Isolé à marée haute, l’hôtel du Joyeux Roger dans le Devon est la dernière adresse à la mode. On se la passe entre gens biens (8) et l’on s’y retrouve entre soi (11) pour bitcher sur le dos des absents (67). Le rapprochement d’Arlena Marshall et de Patrick Redfern, venus tous deux avec leur moitié, est le centre des conversations. Quand on retrouve Arlena étranglée sous son grand chapeau vert, les langues s’agitent de plus belle. Mais qui dit la vérité et qui cherche à nous abuser dans Les Vacances d’Hercule Poirot ?
Agatha CHRISTIE met tout son art dans ce 22ème roman de la série des Poirot, nous révélant la méthode originale du petit détective belge.

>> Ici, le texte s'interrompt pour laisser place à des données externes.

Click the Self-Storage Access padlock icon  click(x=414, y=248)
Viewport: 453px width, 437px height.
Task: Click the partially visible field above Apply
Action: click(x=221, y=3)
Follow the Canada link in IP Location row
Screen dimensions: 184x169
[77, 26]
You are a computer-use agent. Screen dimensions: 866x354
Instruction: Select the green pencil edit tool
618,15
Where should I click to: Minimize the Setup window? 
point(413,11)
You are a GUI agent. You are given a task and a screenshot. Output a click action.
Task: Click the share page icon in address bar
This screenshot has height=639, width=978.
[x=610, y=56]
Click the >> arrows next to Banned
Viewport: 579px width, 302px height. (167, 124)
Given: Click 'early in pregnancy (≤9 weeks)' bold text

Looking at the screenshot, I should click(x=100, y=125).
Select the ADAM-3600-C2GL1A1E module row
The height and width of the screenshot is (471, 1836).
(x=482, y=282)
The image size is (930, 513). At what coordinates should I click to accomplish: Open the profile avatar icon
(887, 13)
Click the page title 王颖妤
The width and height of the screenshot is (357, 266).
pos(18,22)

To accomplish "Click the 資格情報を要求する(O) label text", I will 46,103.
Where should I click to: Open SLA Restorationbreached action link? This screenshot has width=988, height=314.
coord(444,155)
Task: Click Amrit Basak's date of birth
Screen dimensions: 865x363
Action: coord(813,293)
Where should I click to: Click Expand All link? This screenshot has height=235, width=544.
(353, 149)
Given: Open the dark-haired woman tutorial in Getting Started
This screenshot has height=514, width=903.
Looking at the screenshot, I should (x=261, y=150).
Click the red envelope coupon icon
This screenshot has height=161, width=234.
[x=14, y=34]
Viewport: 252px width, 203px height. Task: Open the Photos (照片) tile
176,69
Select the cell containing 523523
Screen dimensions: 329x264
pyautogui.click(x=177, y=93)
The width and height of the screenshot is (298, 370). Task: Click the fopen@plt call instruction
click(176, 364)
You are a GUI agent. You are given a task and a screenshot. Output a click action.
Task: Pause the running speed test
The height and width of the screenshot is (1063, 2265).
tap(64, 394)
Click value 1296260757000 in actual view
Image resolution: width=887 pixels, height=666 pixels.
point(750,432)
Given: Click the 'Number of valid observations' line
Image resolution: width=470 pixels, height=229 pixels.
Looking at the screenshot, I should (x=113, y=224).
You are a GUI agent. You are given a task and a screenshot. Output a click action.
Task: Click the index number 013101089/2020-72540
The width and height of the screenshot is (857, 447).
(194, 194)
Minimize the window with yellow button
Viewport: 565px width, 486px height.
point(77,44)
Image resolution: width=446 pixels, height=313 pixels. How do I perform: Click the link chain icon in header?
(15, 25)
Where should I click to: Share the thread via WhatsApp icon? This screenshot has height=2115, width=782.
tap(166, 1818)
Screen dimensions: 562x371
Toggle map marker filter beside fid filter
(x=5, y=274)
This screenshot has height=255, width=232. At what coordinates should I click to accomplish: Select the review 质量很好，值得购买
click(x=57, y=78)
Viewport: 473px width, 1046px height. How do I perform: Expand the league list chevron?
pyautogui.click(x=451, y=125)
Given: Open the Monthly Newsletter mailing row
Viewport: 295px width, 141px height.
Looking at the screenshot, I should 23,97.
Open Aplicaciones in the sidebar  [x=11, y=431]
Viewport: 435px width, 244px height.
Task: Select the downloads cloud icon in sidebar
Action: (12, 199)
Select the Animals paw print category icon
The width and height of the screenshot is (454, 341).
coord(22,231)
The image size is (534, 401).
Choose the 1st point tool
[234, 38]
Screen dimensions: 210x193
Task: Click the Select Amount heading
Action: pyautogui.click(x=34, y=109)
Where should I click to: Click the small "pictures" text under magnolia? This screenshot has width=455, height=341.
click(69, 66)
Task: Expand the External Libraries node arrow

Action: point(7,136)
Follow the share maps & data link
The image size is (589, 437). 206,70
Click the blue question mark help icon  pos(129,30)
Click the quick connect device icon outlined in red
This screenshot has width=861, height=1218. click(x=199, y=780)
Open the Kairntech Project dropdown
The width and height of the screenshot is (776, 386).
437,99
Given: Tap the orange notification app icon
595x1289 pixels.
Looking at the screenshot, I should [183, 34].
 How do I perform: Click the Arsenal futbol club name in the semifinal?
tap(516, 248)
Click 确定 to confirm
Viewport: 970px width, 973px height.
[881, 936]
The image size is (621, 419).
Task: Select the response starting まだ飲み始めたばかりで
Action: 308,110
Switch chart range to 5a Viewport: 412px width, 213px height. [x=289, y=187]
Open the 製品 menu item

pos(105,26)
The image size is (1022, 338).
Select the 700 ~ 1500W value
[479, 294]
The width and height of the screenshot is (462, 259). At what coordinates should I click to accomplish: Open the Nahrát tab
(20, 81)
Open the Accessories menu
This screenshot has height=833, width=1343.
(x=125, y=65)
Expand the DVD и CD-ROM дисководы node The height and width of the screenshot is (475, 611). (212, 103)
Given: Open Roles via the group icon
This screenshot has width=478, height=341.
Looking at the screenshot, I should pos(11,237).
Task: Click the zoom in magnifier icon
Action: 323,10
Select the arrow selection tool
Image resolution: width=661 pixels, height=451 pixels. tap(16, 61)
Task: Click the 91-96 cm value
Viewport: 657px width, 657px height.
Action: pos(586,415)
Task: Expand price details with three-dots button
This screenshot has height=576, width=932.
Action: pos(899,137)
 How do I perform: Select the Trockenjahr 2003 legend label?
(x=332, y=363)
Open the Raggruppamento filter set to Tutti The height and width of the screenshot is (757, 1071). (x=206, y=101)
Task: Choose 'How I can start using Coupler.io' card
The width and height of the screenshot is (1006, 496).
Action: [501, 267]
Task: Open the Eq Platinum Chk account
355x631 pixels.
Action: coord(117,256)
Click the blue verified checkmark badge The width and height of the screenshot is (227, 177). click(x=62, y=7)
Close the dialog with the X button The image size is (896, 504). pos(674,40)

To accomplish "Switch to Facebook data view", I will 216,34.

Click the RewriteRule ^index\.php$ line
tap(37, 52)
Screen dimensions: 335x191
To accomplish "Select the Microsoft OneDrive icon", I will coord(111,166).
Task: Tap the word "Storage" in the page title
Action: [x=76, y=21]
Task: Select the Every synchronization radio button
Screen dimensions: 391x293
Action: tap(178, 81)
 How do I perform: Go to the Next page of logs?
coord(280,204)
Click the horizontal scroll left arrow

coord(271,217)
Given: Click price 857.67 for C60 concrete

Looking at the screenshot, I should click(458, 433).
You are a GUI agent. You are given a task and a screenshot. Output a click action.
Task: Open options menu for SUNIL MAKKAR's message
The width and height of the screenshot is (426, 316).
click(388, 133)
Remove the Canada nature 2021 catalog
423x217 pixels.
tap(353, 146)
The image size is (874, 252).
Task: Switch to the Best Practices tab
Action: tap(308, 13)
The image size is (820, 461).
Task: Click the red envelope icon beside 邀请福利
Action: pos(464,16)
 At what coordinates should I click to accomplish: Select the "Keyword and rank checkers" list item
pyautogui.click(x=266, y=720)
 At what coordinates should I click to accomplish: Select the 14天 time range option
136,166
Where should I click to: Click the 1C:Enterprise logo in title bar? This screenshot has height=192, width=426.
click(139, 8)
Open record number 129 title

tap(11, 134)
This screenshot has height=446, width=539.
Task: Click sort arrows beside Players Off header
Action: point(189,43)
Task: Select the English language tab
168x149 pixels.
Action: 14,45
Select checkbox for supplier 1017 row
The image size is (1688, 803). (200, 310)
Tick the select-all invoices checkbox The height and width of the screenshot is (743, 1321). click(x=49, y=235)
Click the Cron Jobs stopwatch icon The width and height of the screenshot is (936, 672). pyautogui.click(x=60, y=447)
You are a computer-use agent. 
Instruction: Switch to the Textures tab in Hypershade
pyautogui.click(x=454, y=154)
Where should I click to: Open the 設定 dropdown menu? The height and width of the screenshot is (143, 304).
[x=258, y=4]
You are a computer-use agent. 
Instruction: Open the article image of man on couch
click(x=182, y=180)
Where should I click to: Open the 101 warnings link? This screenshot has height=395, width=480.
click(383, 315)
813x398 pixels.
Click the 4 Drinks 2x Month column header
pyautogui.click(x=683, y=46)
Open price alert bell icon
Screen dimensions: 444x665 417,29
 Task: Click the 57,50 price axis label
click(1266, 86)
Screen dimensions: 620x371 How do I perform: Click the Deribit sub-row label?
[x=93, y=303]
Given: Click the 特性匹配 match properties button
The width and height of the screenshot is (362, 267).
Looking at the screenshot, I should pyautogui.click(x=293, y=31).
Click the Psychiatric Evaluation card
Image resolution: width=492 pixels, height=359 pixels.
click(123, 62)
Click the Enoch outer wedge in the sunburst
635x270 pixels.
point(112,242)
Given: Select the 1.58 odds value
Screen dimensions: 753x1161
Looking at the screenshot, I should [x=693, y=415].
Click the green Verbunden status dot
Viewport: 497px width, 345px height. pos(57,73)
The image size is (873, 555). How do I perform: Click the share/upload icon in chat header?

On en profite pour vous donner quelques conseils pour lire Agatha CHRISTIE sans trop vous faire balader… Ça peut servir !
Agatha CHRISTIE, reine du crime décomposé
Contrairement à l’adaptation télé avec David SUCHET (8×1), pas de capitaine Hastings ni d’inspecteur-chef Japp dans le roman de 1941. A la fois témoin et enquêteur, Poirot collabore avec le colonel Weston et l’inspecteur Colgate de la police du comté.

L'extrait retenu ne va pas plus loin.